### dang_252's blog

By dang_252, history, 5 weeks ago, Recently I came across a problem:

Given an undirected graph $n$ vertices with $m$ weighted edges. Find a simple cycle with the value "Max weighted edge" + "Min weighted edge" maximized and print that value.

So my algorithm is:

• Build a Maximum Spanning Tree

• With an edge $u-v$ weight $w$ that is not in the MST, take max answer $w$ + Max weighted edge on that path $u-v$ on the MST.

In the second point, I could not prove if "Max weighted edge on that path $u-v$ on the MST" is maximized. What if there is another path from $u$ to $v$ with "Max weighted edge" larger.

I tried to prove that the Maximum Spanning Tree guarantees that the path $u-v$ have "max weighted edge" maximized but it turned out quite wrong in my mind as we can use edges that is not belong to the current MaxST to lead $u$ to a large edge then lead to $v$.

So how my algorithm actually guarantees with an edge $u-v$ weight $w$ that is not in the MST, the "Max weighted edge on that path $u-v$ on the MST" is the maximum "Max weight edge" path from $u$ to $v$?

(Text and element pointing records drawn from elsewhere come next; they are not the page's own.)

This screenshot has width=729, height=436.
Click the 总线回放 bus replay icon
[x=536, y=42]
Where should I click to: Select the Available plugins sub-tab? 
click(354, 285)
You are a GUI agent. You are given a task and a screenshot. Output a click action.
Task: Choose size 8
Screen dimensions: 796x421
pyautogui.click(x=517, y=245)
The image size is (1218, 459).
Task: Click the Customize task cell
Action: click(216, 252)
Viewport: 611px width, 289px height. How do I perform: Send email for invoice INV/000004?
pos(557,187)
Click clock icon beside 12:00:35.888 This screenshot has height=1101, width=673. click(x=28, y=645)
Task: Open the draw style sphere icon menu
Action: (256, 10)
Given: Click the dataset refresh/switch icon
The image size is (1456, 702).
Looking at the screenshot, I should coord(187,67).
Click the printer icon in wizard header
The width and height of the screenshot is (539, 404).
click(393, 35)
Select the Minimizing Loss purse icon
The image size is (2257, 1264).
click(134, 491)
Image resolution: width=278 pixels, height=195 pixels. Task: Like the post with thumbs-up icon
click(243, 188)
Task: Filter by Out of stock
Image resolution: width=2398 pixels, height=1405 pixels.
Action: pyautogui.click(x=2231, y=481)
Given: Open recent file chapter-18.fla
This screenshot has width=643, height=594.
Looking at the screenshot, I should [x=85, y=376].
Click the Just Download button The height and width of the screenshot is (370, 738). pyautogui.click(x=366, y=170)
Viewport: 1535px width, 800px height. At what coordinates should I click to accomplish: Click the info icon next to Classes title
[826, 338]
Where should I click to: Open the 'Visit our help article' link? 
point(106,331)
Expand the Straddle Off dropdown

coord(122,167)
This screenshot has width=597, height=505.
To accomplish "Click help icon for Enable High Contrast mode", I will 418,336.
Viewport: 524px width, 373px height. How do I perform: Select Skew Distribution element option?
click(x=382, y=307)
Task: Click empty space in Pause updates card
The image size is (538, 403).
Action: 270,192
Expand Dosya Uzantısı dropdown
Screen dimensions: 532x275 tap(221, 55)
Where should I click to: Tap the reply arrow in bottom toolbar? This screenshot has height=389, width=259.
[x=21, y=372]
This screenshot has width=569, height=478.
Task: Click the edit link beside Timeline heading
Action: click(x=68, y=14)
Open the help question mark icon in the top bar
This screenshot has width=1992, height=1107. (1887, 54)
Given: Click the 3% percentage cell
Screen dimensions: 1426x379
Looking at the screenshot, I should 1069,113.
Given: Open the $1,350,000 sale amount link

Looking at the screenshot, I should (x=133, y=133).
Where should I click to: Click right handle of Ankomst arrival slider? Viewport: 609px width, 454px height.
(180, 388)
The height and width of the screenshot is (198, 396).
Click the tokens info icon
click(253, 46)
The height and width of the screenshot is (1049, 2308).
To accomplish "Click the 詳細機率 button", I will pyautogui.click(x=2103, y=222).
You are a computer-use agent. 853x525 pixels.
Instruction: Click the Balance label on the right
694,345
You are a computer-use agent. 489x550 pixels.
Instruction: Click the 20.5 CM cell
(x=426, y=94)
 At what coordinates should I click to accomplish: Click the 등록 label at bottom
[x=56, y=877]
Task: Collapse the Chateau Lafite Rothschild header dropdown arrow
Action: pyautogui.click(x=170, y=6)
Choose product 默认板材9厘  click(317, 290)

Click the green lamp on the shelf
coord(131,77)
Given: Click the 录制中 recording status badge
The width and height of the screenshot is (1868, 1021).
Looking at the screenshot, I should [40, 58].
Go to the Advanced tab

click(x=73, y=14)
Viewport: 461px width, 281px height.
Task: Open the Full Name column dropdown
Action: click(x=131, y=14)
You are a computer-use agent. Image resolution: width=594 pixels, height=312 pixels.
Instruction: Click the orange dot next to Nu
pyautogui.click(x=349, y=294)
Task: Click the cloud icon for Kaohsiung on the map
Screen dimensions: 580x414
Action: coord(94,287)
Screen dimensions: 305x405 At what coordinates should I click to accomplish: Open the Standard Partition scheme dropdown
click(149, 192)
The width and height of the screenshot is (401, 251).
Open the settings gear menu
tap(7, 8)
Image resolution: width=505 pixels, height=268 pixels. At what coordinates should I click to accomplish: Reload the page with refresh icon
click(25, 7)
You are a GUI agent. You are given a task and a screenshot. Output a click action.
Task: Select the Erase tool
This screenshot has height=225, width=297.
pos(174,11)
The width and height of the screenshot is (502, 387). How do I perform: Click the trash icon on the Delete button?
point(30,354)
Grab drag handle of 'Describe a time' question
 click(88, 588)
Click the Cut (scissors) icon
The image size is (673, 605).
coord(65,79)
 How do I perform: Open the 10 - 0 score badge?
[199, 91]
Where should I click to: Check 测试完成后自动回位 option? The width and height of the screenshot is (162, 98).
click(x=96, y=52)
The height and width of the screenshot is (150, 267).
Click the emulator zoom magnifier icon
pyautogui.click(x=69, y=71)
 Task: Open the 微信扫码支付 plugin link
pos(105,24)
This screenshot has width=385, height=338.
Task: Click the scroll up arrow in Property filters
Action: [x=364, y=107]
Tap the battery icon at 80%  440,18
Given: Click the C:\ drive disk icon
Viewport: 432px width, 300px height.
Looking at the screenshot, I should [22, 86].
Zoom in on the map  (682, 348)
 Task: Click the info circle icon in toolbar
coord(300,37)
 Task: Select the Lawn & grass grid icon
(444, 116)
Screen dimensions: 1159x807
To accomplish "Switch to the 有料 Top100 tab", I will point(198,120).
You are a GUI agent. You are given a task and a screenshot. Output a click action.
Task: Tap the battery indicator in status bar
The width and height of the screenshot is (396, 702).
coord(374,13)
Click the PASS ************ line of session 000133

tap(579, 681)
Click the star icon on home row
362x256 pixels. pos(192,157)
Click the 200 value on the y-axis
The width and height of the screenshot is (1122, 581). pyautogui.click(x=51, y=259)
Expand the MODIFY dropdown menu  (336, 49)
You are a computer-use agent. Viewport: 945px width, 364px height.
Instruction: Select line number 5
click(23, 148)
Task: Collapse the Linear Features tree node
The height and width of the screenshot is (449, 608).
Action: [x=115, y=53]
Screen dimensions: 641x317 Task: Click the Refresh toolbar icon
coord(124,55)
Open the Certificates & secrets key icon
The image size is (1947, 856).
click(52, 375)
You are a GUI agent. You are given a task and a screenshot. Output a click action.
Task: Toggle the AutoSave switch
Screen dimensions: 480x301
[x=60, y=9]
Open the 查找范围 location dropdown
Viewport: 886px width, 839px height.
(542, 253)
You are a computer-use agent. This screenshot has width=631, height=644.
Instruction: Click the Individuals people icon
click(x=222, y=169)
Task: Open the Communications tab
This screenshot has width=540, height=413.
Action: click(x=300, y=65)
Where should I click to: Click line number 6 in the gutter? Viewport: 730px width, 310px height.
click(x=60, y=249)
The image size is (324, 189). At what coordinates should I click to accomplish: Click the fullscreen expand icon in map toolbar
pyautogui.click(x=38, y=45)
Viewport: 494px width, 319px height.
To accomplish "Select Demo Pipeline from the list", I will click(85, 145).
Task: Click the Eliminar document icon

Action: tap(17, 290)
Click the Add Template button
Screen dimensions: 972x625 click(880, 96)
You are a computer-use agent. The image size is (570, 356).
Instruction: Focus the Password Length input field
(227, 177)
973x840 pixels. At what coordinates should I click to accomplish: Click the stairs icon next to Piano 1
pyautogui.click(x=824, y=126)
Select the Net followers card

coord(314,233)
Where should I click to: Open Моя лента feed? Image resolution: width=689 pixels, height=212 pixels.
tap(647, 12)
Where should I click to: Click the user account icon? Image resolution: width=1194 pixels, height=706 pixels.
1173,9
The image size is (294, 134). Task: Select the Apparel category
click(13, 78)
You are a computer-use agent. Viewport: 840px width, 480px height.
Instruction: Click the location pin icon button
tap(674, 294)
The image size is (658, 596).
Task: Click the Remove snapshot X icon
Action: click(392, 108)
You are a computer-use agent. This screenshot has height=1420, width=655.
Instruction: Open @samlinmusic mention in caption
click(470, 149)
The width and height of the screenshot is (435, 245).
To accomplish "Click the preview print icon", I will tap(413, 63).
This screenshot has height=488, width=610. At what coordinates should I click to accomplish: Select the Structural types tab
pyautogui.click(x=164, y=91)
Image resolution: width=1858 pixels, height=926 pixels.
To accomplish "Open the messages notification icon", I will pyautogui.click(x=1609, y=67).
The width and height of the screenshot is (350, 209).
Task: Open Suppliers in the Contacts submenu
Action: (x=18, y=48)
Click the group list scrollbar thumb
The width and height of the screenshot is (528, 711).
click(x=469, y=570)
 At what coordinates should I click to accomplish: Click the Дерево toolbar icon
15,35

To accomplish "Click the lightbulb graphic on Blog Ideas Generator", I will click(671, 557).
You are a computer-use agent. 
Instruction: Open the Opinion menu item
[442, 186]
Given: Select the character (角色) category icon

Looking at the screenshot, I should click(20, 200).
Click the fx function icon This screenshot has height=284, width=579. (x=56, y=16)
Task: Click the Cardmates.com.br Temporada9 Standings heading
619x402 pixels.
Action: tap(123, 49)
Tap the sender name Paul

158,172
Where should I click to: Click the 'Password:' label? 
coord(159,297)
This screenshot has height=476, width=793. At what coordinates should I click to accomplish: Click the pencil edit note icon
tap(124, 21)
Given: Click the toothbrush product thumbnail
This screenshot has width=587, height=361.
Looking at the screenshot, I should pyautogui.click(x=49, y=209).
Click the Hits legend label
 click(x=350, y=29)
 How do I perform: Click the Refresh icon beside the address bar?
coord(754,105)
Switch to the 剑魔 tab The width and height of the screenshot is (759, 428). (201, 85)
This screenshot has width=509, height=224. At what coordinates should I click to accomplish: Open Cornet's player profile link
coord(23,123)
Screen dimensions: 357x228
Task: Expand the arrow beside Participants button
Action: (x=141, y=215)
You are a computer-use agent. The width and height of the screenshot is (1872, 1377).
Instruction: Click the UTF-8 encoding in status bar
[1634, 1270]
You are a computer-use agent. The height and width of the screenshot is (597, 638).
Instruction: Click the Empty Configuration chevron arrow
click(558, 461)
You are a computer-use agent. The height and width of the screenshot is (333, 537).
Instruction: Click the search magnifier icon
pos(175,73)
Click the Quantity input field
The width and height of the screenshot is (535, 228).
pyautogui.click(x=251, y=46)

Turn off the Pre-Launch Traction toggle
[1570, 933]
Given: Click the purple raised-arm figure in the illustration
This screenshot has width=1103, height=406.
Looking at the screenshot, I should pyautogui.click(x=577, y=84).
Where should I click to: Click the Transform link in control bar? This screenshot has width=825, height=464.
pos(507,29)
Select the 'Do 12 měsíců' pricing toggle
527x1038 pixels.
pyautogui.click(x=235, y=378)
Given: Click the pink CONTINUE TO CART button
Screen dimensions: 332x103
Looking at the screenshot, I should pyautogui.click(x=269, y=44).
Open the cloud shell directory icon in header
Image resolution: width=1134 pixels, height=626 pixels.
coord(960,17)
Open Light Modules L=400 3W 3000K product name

How to prove that from $u$ to $v$ there is not any other path that have "Max weighted edge" larger than the one in the MST which will make the answer better? help, Comments (5)
 » 5 weeks ago, # | ← Rev. 2 →   If there would be a larger edge on the path from $u$ to $v$, then the maximum spanning tree algorithm would naturally replaced that edge with the smallest edge on the path. When the smallest on the path from $u$ to $v$ be discarded, the tree would be separated into two components. Also adding the larger edge would merge those two components. Since the order of iteration of the edges while adding to the maximum spanning tree is from the largest to the smallest, rather than the smaller edge, the larger edge would be priorly considered to be added to the maximum spanning tree. As mentioned, since the larger edge merges those two components too, it would be added to the maximum spanning tree.
•  » » Consider this graph: We have the MaxST will be: 1 4 32 4 42 3 5But if we go by the path $1 \rightarrow 3 \rightarrow 2$ which will have max weight ($5$) larger than using the edges on the MaxST : $1 \rightarrow 4 \rightarrow 2$ for path $1 \rightarrow 2$So if your point is to prove that there can't be larger max edge path by not using edges on the MaxST then this example was the counter for that.If I misread your comment or something, pls fix me. Thanks
•  » » » I think your counterexample is right and my comment proves that the maximum spanning tree maximizes the smallest edge on the path from $u$ to $v$. Sorry for misunderstanding.
 » Indeed, path in max spanning tree doesn't maximize maximum edge on paths. However it does maximize minimum edge on path. It's obvious that spanning tree built with kruskal's satisfies this property. To prove for any mst consider a path from u to v which is has strictly better than the one in mst. Remove min edge from u->v path in mst the graph still stays connected because the other path only uses edges >min adding one(not any, but 1 is enough since tree will have 2 connected components and the graph is still connected) of the edges from the other path will make this graph connected and this edge will be strictly larger the one we removed. Therefore our st wasn't mst, a contradition. (This proof doesn't work for max edge because we can't guarantee that mst will have greater cost after doing this)I believe you can consider back edges used(edges / mst edges) in the path and conclude that it's optimal to use only one through tedious casework. Here's a simpler method. Let's consider this "naive" algorithm: Fix max edge (u, v) and greedily find a path from u to v which maximizes minimum edge weight on path and doesn't use that edge. Using the above property you can see that it's the same as maximizing weight(u, v) + cost of u->v path in MST of Graph / (u, v) edge. Turns out this spanning tree can be obtained by doing this: remove (u, v) and add the cheapest edge which will make the graph connected. 1 operation is enough because if we do 2+ at least one operation clearly doesn't involve (u, v) so if it's good then it would also mean that our current st is not mst. It's not hard to see that your algo is a smart way of considering all the possible operations.It turned out to be much messier than I expected. Should've used proof by intimidation.